Loi de règlement : les précisions de Mamadou Barry, Directeur général adjoint du Budget

Au cours d’une interview accordée aux médias publics et privés, le Directeur général adjoint du Budget a apporté des précisions sur la loi de règlement, qui constitue un instrument essentiel de transparence de l’action publique et de contrôle de la représentation nationale sur l’exécution budgétaire. Il  explique  également  la procédure de clôture de l’exercice budgétaire et comptable en République de Guinée, ainsi que la reddition des comptes.
Dans un contexte de gestion rigoureuse et transparente des finances publiques, la production de la loi de règlement et du compte rendu budgétaire constitue donc un exercice démocratique clé, permettant de rendre compte de la gestion des deniers publics.
Dans ses explications, Mamadou Barry a d’abord tenu à rappeler qu’à ce jour, le ministère du Budget a élaboré quatre à cinq lois de règlement pour couvrir les exercices de 2019 à 2023.
« Ce qu’il faut savoir, c’est que cette élaboration concrétise l’engagement de nos autorités, notamment le ministre du Budget ainsi que le directeur général du Budget. Pendant tout le processus, nos équipes ont été fortement mobilisées, ainsi que celles des autres ministères concernés par l’élaboration des lois de règlement, notamment le ministère de l’Économie et des Finances. Ce sont des documents importants. L’élaboration des lois de règlement n’est pas seulement faite pour répondre à une obligation législative ou réglementaire, bien que ce soit le cas.L’objectif est d’améliorer la transparence de la gestion financière, car ce sont les lois de règlement qui permettent, en fin de compte, de vérifier où en est l’exécution des dépenses et la mobilisation des recettes, selon l’autorisation donnée par les parlementaires », explique-t-il en introduction.

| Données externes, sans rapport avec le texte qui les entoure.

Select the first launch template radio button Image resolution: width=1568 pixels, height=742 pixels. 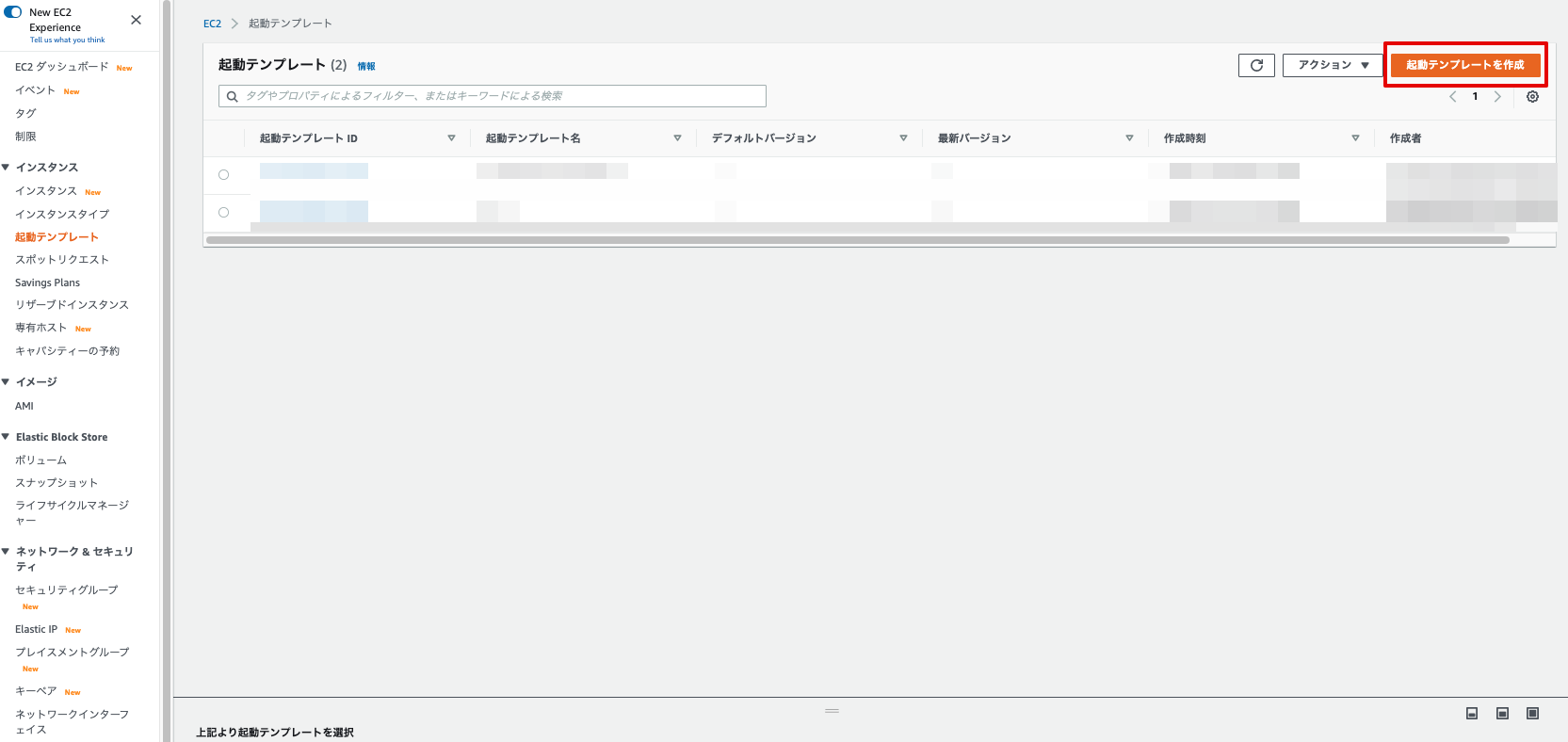pos(223,174)
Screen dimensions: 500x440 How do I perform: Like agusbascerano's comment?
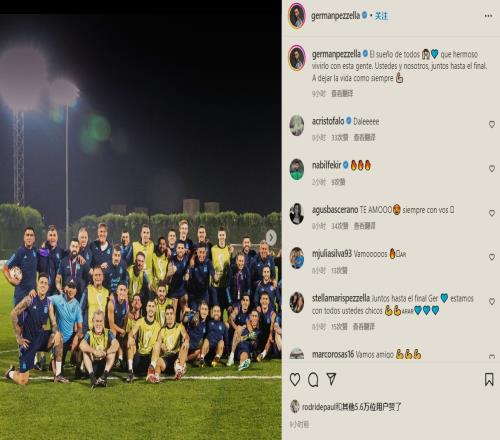(x=492, y=213)
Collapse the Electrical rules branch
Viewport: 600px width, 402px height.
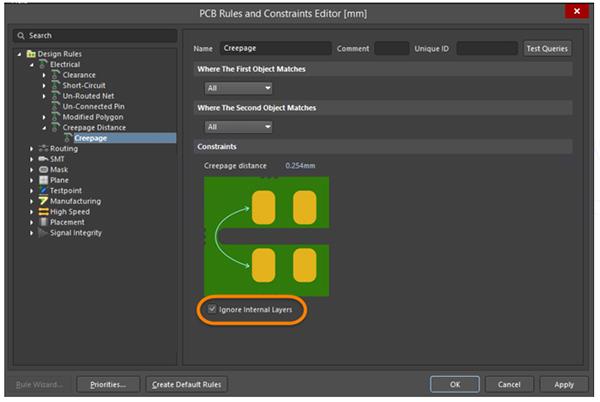(x=32, y=64)
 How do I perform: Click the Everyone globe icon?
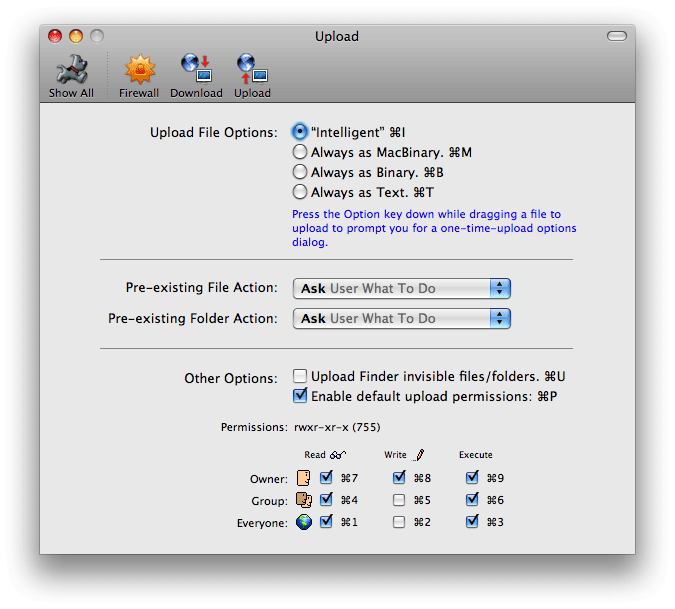(304, 522)
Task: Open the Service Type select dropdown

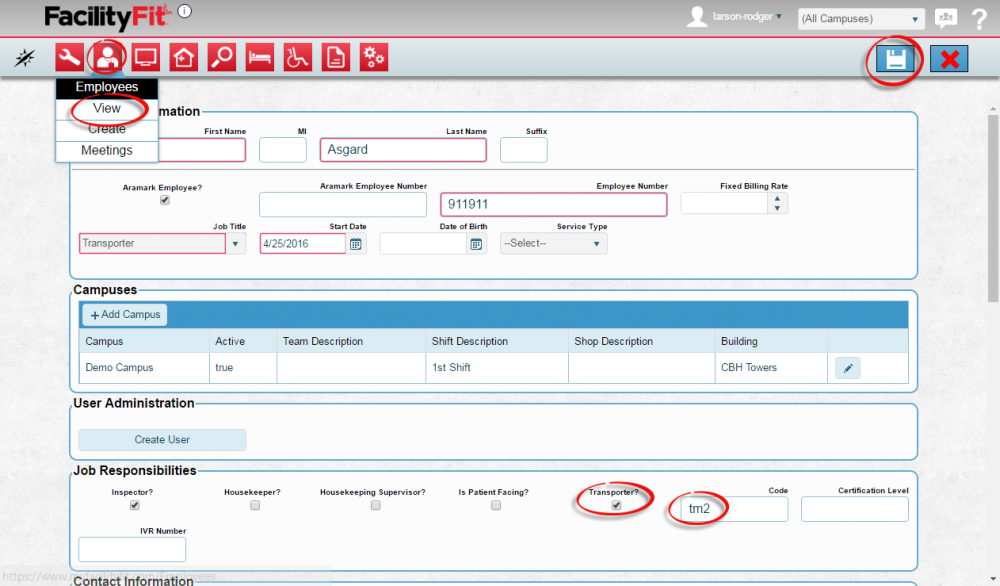Action: coord(553,243)
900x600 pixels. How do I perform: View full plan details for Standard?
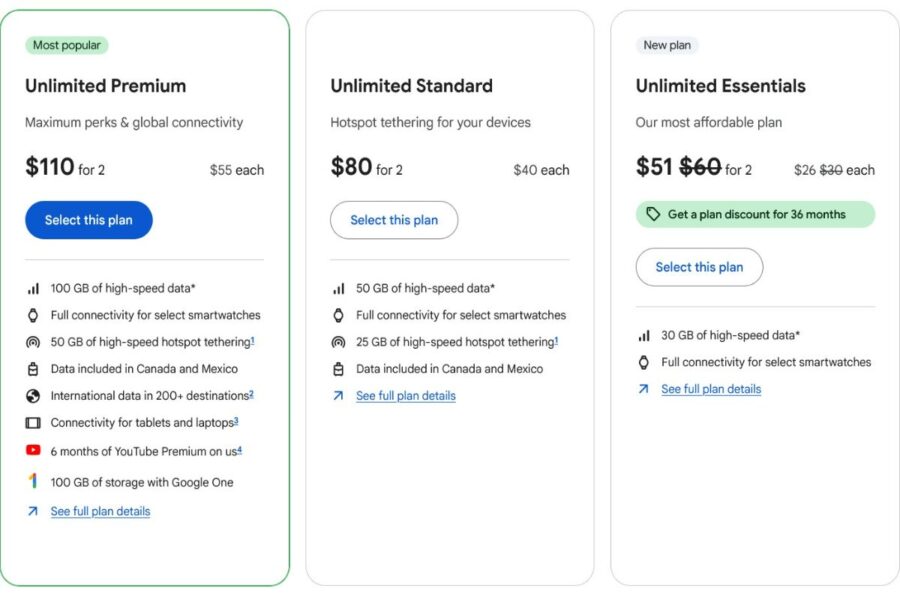point(405,396)
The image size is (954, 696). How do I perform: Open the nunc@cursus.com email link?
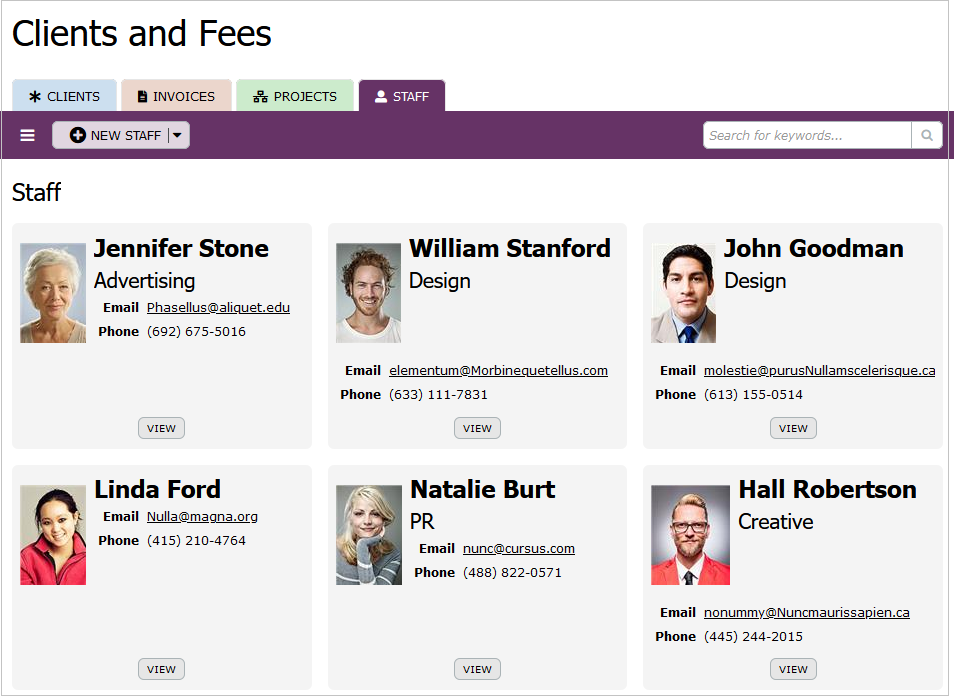click(x=518, y=549)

Plus loin, il précise aussi que « c’est un document qui permet de déterminer à la fois le montant des dépenses et celui des recettes pour un exercice donné. Il offre également la possibilité aux différents acteurs de contrôle, tels que la Cour des Comptes et l’Assemblée nationale (le CNT dans notre cas), de vérifier la conformité de l’exécution du budget avec ce qui avait été autorisé. C’est donc aussi un exercice de vérification de la conformité. Vous savez que l’élaboration de ces documents permet également d’informer la population sur l’utilisation des ressources publiques, mais aussi de tenir informés nos partenaires techniques et financiers. »


Au ministère du Budget, c’est une satisfaction totale après l’élaboration de ce document très important, qui était également complexe à réaliser. Le Ministre du Budget, Facinet Sylla, a saisi cette occasion pour remercier tous les cadres de son département, ainsi que ceux de l’Économie et des Finances, qui se sont impliqués dans la réussite de cette mission. Une promesse tenue par le Ministre Facinet Sylla devant les conseillers nationaux du CNT. 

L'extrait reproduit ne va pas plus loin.